What is needed: Even if a line seems odd, print it as it is, and include every record.

Collection entries
_ _ _

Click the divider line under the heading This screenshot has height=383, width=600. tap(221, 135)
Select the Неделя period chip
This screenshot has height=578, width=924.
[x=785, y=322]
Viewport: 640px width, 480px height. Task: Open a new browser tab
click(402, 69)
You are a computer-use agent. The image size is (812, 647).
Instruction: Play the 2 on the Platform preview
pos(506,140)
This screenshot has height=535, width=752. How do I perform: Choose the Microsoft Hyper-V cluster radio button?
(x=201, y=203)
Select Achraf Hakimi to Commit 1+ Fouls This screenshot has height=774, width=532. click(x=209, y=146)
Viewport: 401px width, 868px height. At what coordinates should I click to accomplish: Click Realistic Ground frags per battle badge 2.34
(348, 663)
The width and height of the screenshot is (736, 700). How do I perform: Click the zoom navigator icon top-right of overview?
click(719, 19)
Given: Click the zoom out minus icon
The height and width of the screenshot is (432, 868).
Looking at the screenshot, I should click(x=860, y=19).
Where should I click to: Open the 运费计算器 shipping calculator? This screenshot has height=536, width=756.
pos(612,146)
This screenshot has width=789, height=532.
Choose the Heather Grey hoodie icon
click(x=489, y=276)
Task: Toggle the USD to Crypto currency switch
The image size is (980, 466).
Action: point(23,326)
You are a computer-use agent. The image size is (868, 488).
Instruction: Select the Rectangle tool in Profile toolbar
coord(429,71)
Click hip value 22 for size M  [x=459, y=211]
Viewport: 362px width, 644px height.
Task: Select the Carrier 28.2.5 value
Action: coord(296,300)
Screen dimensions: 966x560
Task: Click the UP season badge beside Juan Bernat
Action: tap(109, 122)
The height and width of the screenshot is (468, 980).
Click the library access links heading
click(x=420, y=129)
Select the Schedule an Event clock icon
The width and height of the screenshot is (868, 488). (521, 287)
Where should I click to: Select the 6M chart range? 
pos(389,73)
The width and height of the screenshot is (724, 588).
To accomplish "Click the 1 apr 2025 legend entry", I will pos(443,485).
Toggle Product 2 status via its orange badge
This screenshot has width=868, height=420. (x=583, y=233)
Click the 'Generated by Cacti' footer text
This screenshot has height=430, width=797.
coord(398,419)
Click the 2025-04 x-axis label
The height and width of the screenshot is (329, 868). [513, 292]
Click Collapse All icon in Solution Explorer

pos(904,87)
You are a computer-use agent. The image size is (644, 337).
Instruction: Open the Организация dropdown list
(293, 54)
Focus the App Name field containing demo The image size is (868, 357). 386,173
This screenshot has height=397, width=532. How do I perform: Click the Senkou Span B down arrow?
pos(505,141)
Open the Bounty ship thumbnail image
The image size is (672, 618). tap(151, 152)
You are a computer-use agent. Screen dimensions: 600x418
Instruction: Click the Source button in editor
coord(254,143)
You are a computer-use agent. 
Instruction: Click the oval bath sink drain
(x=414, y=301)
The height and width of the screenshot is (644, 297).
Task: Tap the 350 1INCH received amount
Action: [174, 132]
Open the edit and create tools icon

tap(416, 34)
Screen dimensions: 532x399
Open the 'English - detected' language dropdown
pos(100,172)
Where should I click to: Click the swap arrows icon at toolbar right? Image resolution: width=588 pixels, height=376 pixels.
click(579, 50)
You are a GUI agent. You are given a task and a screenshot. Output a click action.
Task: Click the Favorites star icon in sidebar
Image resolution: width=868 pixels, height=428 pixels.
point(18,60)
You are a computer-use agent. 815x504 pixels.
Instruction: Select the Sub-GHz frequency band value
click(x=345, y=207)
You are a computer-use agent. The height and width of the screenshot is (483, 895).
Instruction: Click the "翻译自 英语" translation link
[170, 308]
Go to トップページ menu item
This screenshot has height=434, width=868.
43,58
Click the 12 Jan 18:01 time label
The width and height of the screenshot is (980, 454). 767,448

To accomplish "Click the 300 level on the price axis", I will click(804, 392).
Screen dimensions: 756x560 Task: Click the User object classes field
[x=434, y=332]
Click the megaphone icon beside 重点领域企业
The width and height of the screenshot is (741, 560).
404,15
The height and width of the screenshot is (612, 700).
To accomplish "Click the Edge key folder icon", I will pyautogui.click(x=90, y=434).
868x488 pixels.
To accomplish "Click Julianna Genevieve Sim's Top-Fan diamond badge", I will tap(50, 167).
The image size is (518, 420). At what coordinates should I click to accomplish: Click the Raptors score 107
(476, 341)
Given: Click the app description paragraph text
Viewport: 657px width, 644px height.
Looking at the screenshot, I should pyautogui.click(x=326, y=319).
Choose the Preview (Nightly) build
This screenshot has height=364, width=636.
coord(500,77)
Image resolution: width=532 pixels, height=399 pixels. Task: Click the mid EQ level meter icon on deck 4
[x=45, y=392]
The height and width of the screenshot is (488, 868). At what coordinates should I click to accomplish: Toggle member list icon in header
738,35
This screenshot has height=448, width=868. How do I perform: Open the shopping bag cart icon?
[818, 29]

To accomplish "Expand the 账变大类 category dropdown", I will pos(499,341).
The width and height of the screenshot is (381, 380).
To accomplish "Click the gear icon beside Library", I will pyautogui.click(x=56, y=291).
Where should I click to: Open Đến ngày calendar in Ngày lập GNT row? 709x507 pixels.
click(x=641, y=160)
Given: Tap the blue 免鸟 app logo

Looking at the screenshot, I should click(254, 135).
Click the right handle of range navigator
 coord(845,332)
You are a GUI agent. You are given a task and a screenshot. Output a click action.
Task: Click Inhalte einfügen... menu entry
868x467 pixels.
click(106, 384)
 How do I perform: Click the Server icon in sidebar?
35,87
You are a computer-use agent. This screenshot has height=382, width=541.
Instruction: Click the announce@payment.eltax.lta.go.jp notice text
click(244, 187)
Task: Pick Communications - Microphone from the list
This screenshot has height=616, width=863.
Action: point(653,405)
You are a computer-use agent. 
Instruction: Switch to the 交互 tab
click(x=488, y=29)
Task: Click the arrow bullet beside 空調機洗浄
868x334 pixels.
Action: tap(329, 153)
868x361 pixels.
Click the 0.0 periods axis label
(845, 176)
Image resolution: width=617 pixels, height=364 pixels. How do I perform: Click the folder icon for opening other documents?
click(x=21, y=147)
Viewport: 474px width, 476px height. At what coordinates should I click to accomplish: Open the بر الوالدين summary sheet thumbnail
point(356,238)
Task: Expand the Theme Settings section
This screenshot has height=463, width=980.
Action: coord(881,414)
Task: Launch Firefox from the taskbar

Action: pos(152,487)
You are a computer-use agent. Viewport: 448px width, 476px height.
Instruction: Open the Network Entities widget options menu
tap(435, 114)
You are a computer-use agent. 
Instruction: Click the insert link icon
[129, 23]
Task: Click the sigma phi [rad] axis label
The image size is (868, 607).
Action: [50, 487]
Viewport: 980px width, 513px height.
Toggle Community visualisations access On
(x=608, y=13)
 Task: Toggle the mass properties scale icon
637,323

_ _ _

Task result:
Click the divider line under the heading This screenshot has height=383, width=600. tap(221, 135)
Select the Неделя period chip
This screenshot has height=578, width=924.
[x=785, y=322]
Viewport: 640px width, 480px height. Task: Open a new browser tab
click(402, 69)
You are a computer-use agent. The image size is (812, 647).
Instruction: Play the 2 on the Platform preview
pos(506,140)
This screenshot has height=535, width=752. How do I perform: Choose the Microsoft Hyper-V cluster radio button?
(x=201, y=203)
Select Achraf Hakimi to Commit 1+ Fouls This screenshot has height=774, width=532. click(x=209, y=146)
Viewport: 401px width, 868px height. At what coordinates should I click to accomplish: Click Realistic Ground frags per battle badge 2.34
(348, 663)
The width and height of the screenshot is (736, 700). How do I perform: Click the zoom navigator icon top-right of overview?
click(719, 19)
Given: Click the zoom out minus icon
The height and width of the screenshot is (432, 868).
Looking at the screenshot, I should click(x=860, y=19).
Where should I click to: Open the 运费计算器 shipping calculator? This screenshot has height=536, width=756.
pos(612,146)
This screenshot has width=789, height=532.
Choose the Heather Grey hoodie icon
click(x=489, y=276)
Task: Toggle the USD to Crypto currency switch
The image size is (980, 466).
Action: point(23,326)
You are a computer-use agent. The image size is (868, 488).
Instruction: Select the Rectangle tool in Profile toolbar
coord(429,71)
Click hip value 22 for size M  [x=459, y=211]
Viewport: 362px width, 644px height.
Task: Select the Carrier 28.2.5 value
Action: coord(296,300)
Screen dimensions: 966x560
Task: Click the UP season badge beside Juan Bernat
Action: tap(109, 122)
The height and width of the screenshot is (468, 980).
Click the library access links heading
click(x=420, y=129)
Select the Schedule an Event clock icon
The width and height of the screenshot is (868, 488). (521, 287)
Where should I click to: Select the 6M chart range? 
pos(389,73)
The width and height of the screenshot is (724, 588).
To accomplish "Click the 1 apr 2025 legend entry", I will pos(443,485).
Toggle Product 2 status via its orange badge
This screenshot has width=868, height=420. (x=583, y=233)
Click the 'Generated by Cacti' footer text
This screenshot has height=430, width=797.
coord(398,419)
Click the 2025-04 x-axis label
The height and width of the screenshot is (329, 868). [513, 292]
Click Collapse All icon in Solution Explorer

pos(904,87)
You are a computer-use agent. The image size is (644, 337).
Instruction: Open the Организация dropdown list
(293, 54)
Focus the App Name field containing demo The image size is (868, 357). 386,173
This screenshot has height=397, width=532. How do I perform: Click the Senkou Span B down arrow?
pos(505,141)
Open the Bounty ship thumbnail image
The image size is (672, 618). tap(151, 152)
You are a computer-use agent. Screen dimensions: 600x418
Instruction: Click the Source button in editor
coord(254,143)
You are a computer-use agent. 
Instruction: Click the oval bath sink drain
(x=414, y=301)
The height and width of the screenshot is (644, 297).
Task: Tap the 350 1INCH received amount
Action: [174, 132]
Open the edit and create tools icon

tap(416, 34)
Screen dimensions: 532x399
Open the 'English - detected' language dropdown
pos(100,172)
Where should I click to: Click the swap arrows icon at toolbar right? Image resolution: width=588 pixels, height=376 pixels.
click(579, 50)
You are a GUI agent. You are given a task and a screenshot. Output a click action.
Task: Click the Favorites star icon in sidebar
Image resolution: width=868 pixels, height=428 pixels.
point(18,60)
You are a computer-use agent. 815x504 pixels.
Instruction: Select the Sub-GHz frequency band value
click(x=345, y=207)
You are a computer-use agent. The height and width of the screenshot is (483, 895).
Instruction: Click the "翻译自 英语" translation link
[170, 308]
Go to トップページ menu item
This screenshot has height=434, width=868.
43,58
Click the 12 Jan 18:01 time label
The width and height of the screenshot is (980, 454). 767,448

To accomplish "Click the 300 level on the price axis", I will click(804, 392).
Screen dimensions: 756x560 Task: Click the User object classes field
[x=434, y=332]
Click the megaphone icon beside 重点领域企业
The width and height of the screenshot is (741, 560).
404,15
The height and width of the screenshot is (612, 700).
To accomplish "Click the Edge key folder icon", I will pyautogui.click(x=90, y=434).
868x488 pixels.
To accomplish "Click Julianna Genevieve Sim's Top-Fan diamond badge", I will tap(50, 167).
The image size is (518, 420). At what coordinates should I click to accomplish: Click the Raptors score 107
(476, 341)
Given: Click the app description paragraph text
Viewport: 657px width, 644px height.
Looking at the screenshot, I should pyautogui.click(x=326, y=319).
Choose the Preview (Nightly) build
This screenshot has height=364, width=636.
coord(500,77)
Image resolution: width=532 pixels, height=399 pixels. Task: Click the mid EQ level meter icon on deck 4
[x=45, y=392]
The height and width of the screenshot is (488, 868). At what coordinates should I click to accomplish: Toggle member list icon in header
738,35
This screenshot has height=448, width=868. How do I perform: Open the shopping bag cart icon?
[818, 29]

To accomplish "Expand the 账变大类 category dropdown", I will pos(499,341).
The width and height of the screenshot is (381, 380).
To accomplish "Click the gear icon beside Library", I will pyautogui.click(x=56, y=291).
Where should I click to: Open Đến ngày calendar in Ngày lập GNT row? 709x507 pixels.
click(x=641, y=160)
Given: Tap the blue 免鸟 app logo

Looking at the screenshot, I should click(254, 135).
Click the right handle of range navigator
 coord(845,332)
You are a GUI agent. You are given a task and a screenshot. Output a click action.
Task: Click Inhalte einfügen... menu entry
868x467 pixels.
click(106, 384)
 How do I perform: Click the Server icon in sidebar?
35,87
You are a computer-use agent. This screenshot has height=382, width=541.
Instruction: Click the announce@payment.eltax.lta.go.jp notice text
click(244, 187)
Task: Pick Communications - Microphone from the list
This screenshot has height=616, width=863.
Action: point(653,405)
You are a computer-use agent. 
Instruction: Switch to the 交互 tab
click(x=488, y=29)
Task: Click the arrow bullet beside 空調機洗浄
868x334 pixels.
Action: tap(329, 153)
868x361 pixels.
Click the 0.0 periods axis label
(845, 176)
Image resolution: width=617 pixels, height=364 pixels. How do I perform: Click the folder icon for opening other documents?
click(x=21, y=147)
Viewport: 474px width, 476px height. At what coordinates should I click to accomplish: Open the بر الوالدين summary sheet thumbnail
point(356,238)
Task: Expand the Theme Settings section
This screenshot has height=463, width=980.
Action: coord(881,414)
Task: Launch Firefox from the taskbar

Action: pos(152,487)
You are a computer-use agent. Viewport: 448px width, 476px height.
Instruction: Open the Network Entities widget options menu
tap(435, 114)
You are a computer-use agent. 
Instruction: Click the insert link icon
[129, 23]
Task: Click the sigma phi [rad] axis label
The image size is (868, 607).
Action: [50, 487]
Viewport: 980px width, 513px height.
Toggle Community visualisations access On
(x=608, y=13)
 Task: Toggle the mass properties scale icon
637,323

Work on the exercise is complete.